#### Passage
From Andrew Frost…
Virginia Wilson. Portrait by Gary Grealy.
It’s with great sadness that I note the passing of a good friend, Virginia Wilson. As an art consultant, art adviser and broker, who worked with artists, business and government, she helped devise site-specific works for new building projects, adding the work of the artists to corporate and private collections, while acting as an agent for the sale of hand-picked works to a small group of dedicated collectors. She collaborated with a wide range of contemporary artists but only pursued projects where she loved the work herself, letting her passion, enthusiasm, and keen eye guide her. Her corporate projects often included works that were created for the space, turning offices into galleries.

#### Exercise set
[1] Say whether each statement agrees with the tribute to Virginia Wilson, answering yes or no and quoting the deciding words: (a) She sold hand-picked works to a large group of collectors. (b) She pursued only projects where she loved the work herself. (c) Her portrait is by Gary Grealy.
[2] Repeat the part of the tribute to Virginia Wilson starting at "It’s with great" and ending at "offices into galleries.".
[3] Continue the tribute to Virginia Wilson from where it stops.
The items play no part in this work.

#### Record extracts
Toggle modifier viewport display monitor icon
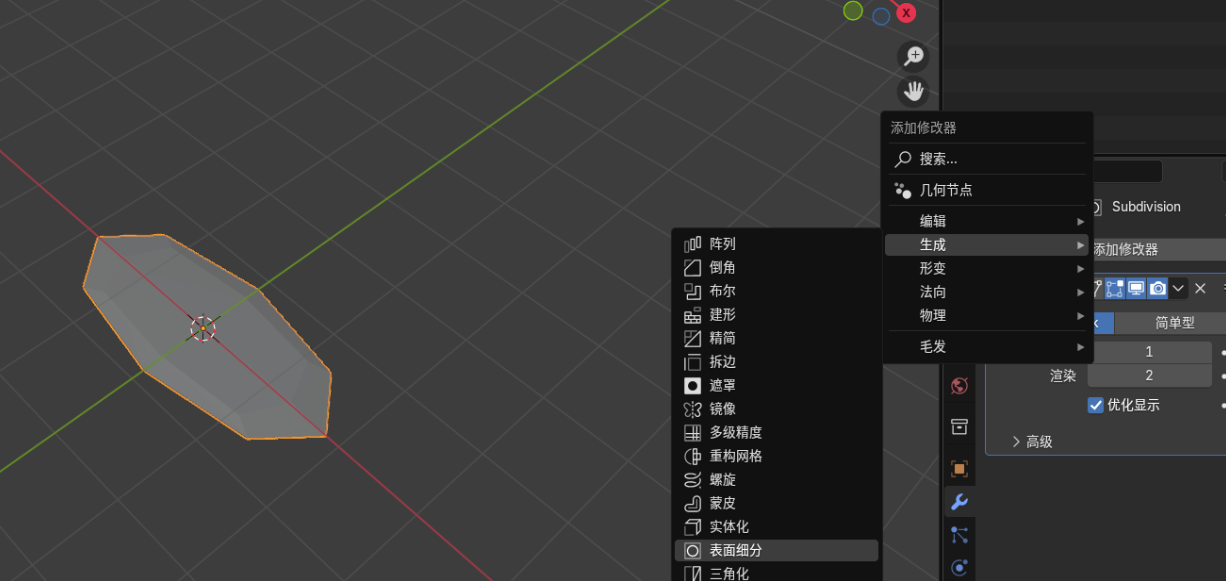Image resolution: width=1226 pixels, height=581 pixels. click(x=1136, y=289)
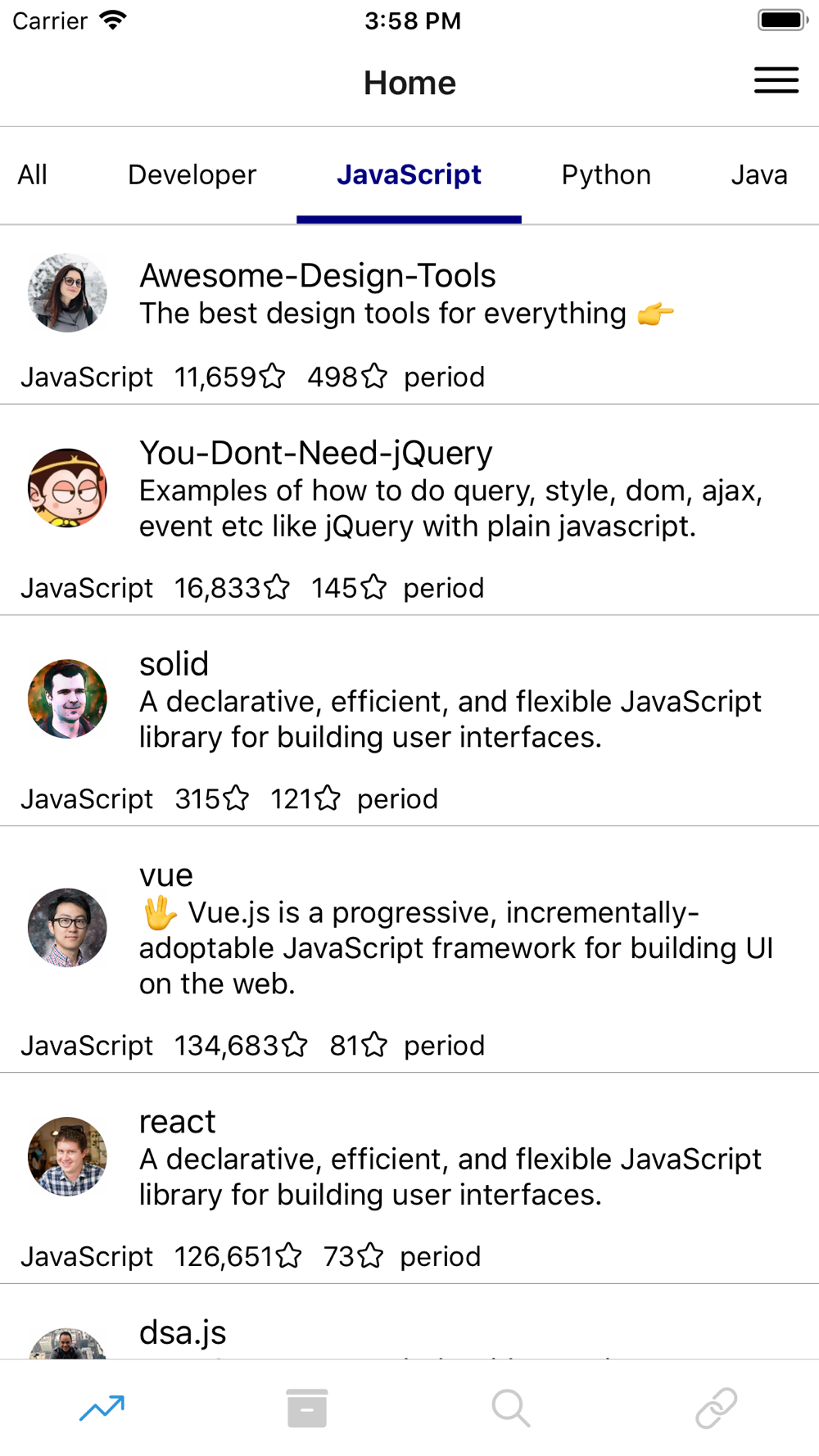Image resolution: width=819 pixels, height=1456 pixels.
Task: Open the link chain tab icon
Action: [716, 1408]
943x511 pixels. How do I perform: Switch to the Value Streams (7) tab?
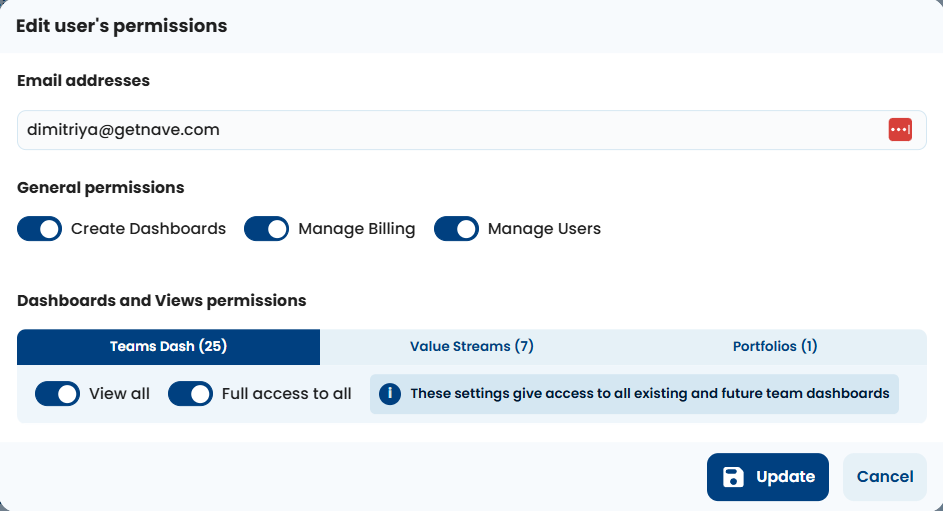tap(471, 347)
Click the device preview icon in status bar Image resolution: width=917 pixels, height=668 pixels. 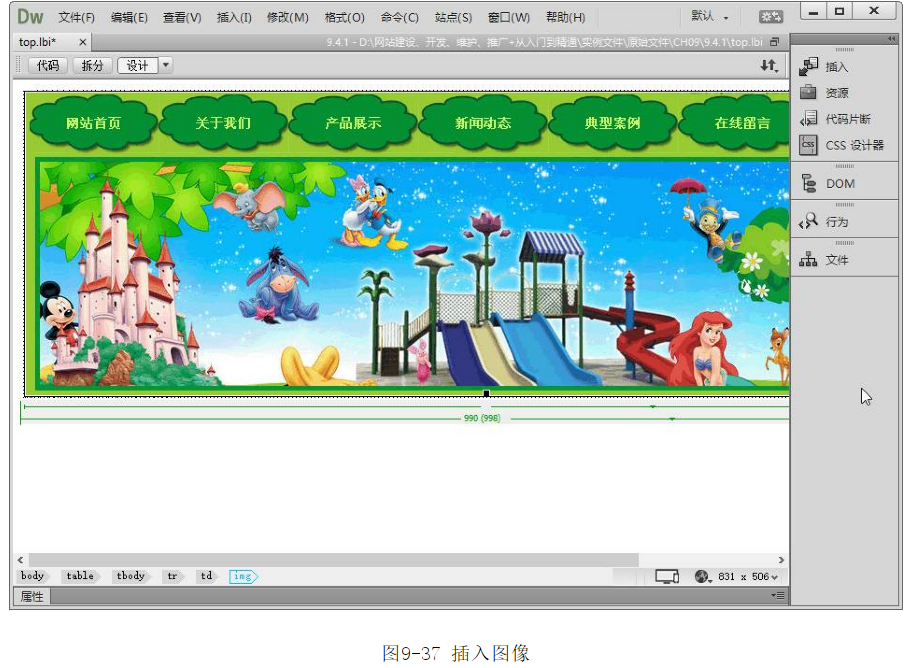click(667, 577)
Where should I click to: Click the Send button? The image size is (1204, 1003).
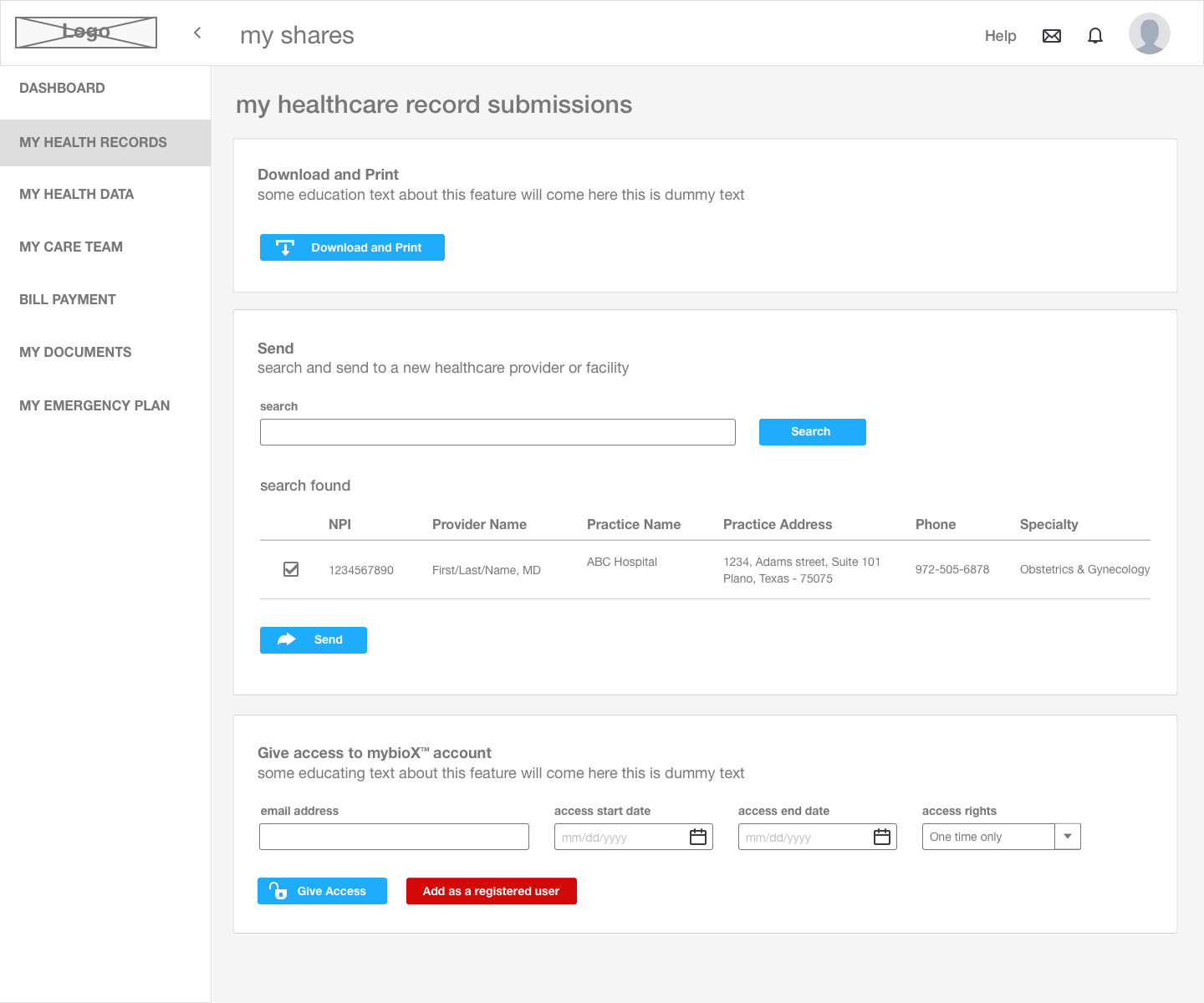(314, 640)
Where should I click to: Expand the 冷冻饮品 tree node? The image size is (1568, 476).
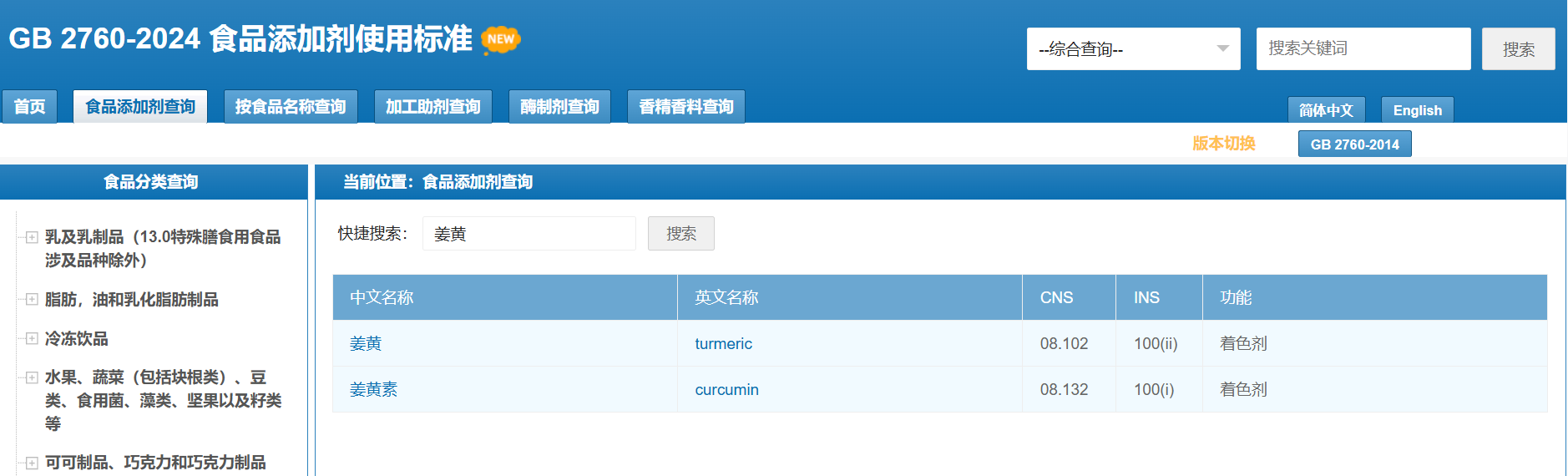32,338
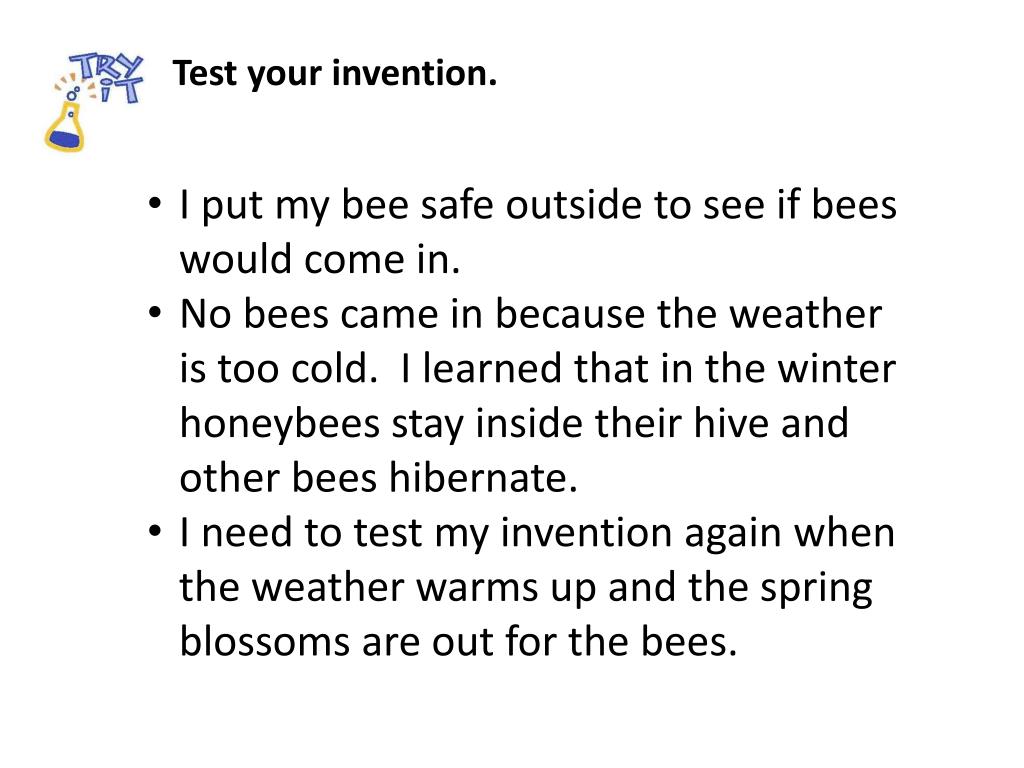1024x768 pixels.
Task: Click the word "weather" in second bullet
Action: 805,314
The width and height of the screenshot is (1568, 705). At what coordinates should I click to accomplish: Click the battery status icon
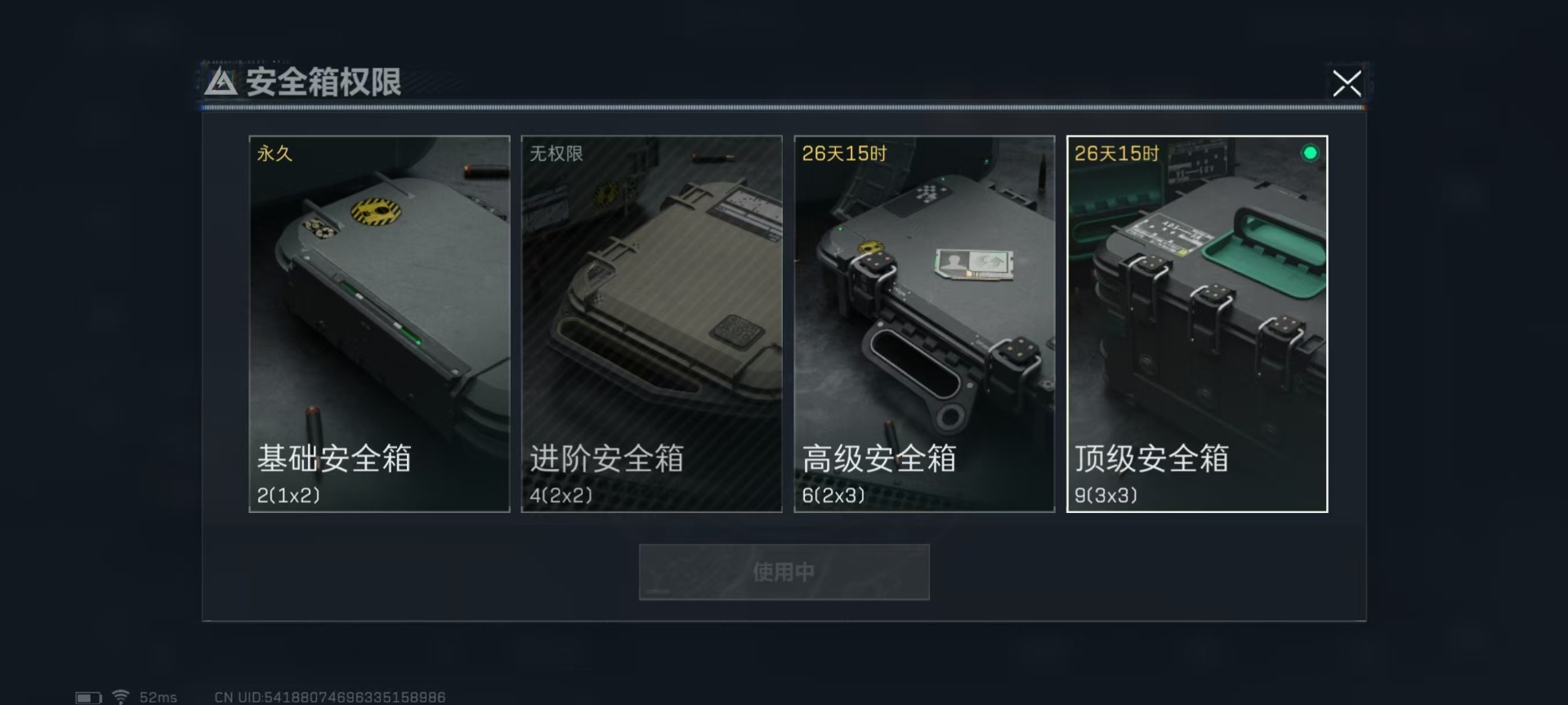coord(88,698)
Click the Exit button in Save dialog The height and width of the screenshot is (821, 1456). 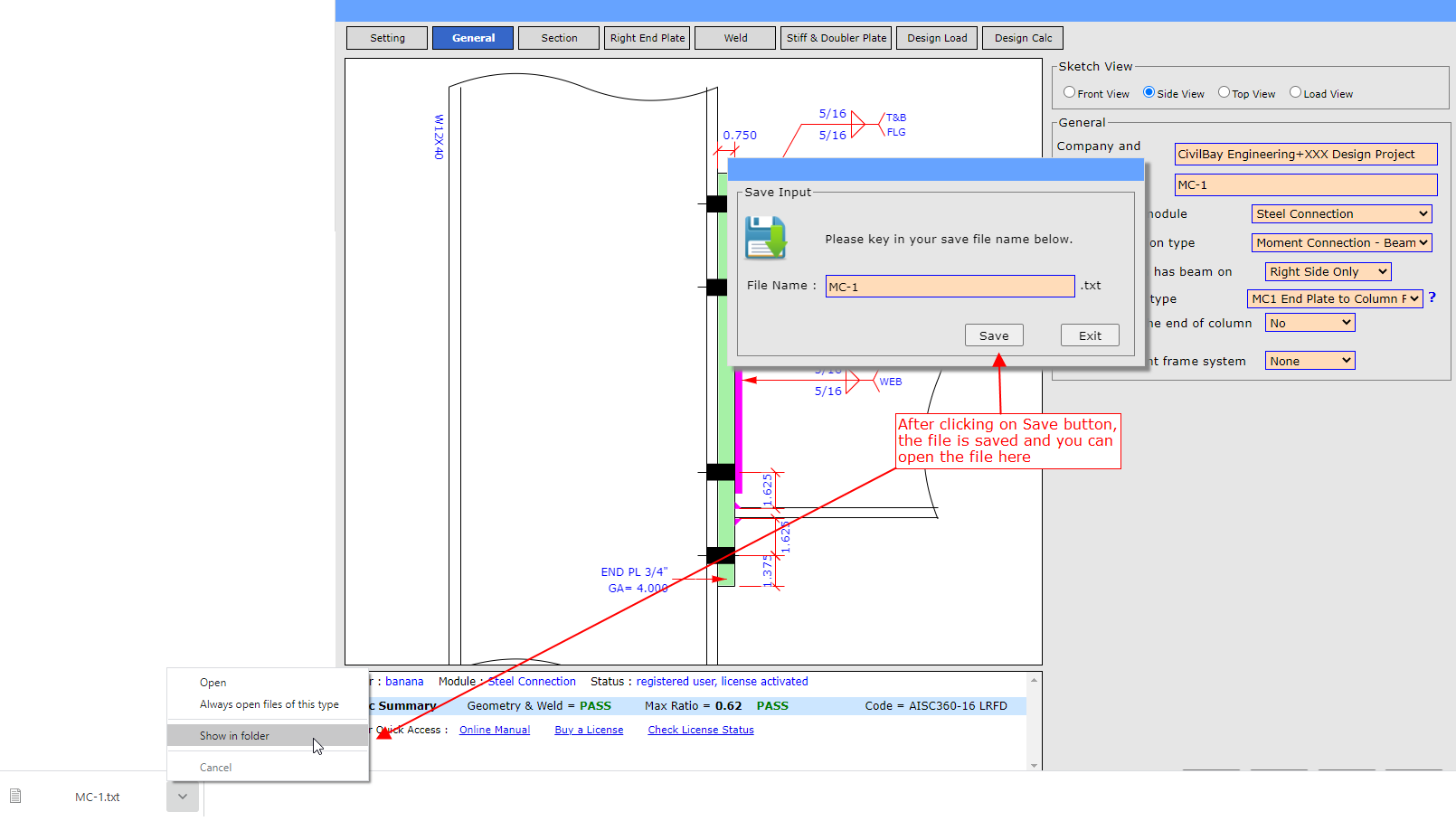1089,335
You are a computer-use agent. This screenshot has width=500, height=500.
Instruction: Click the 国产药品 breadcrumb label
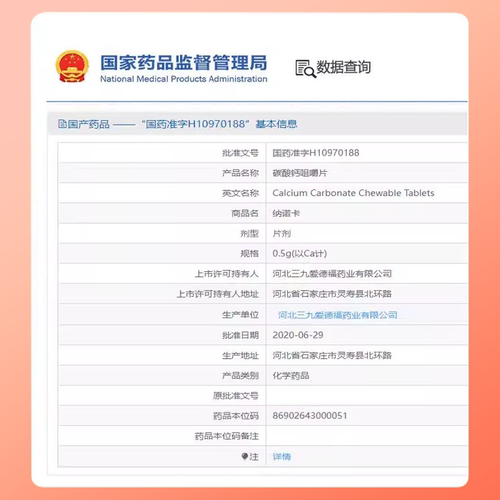(88, 124)

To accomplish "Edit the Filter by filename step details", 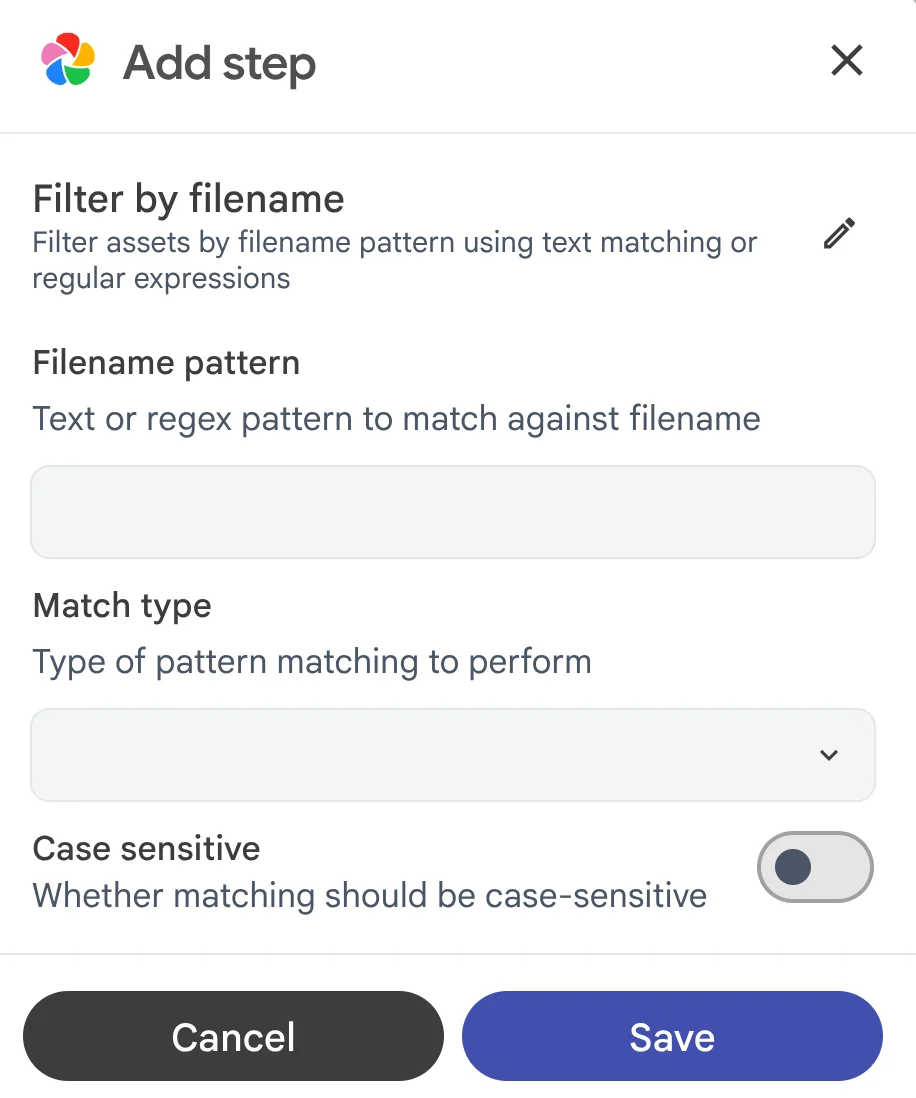I will point(838,232).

#### Answer list
[1]
(a) No: "a small group of dedicated collectors"
(b) Yes: "only pursued projects where she loved the work herself"
(c) Yes: "Portrait by Gary Grealy."

[2]
It’s with great sadness that I note the passing of a good friend, Virginia Wilson. As an art consultant, art adviser and broker, who worked with artists, business and government, she helped devise site-specific works for new building projects, adding the work of the artists to corporate and private collections, while acting as an agent for the sale of hand-picked works to a small group of dedicated collectors. She collaborated with a wide range of contemporary artists but only pursued projects where she loved the work herself, letting her passion, enthusiasm, and keen eye guide her. Her corporate projects often included works that were created for the space, turning offices into galleries.

[3]
In 2006, Virginia invited me to visit her at her office/gallery in Darlinghurst with the idea that I’d curate a show for her window space. After Ironic Expressionism was staged that year, we soon became friends beyond our professional relationship, with Virginia often accompanying me on the twice-monthly rounds of commercial and artist-run galleries that formed the basis of The Art Life’s original reviews. Virginia had a great eye for art, and a nose for art world bullshit, and her candid opinions often helped form my own views of the art we were seeing. Once, over a post-gallery visit coffee, we were 30 minutes into a conversation when she observed that we hadn’t discussed art or the art world – instead we had covered politics, books and movies – and that we could be real friends.
Many who knew Virginia were struck by her inimitable sense of personal style. Born and raised in the central western NSW town of Forbes, she combined an earthy, country attitude and straightforwardness with a sophisticated world view that, to me, seemed the epitome of a genuine and caring nature. She drew her formidable knowledge of art and the business of art from her time working in commercial galleries and auction houses, before starting Virginia Wilson Art. At her memorial service at Artspace in Sydney, she was remembered as a charismatic presence with a disarmingly honest point of view, a woman with a trademark smile, and an ability to make long term friendships from passing acquaintances. Perhaps more than150 people had gathered to remember her. She died after a long battle with cancer. She was 52.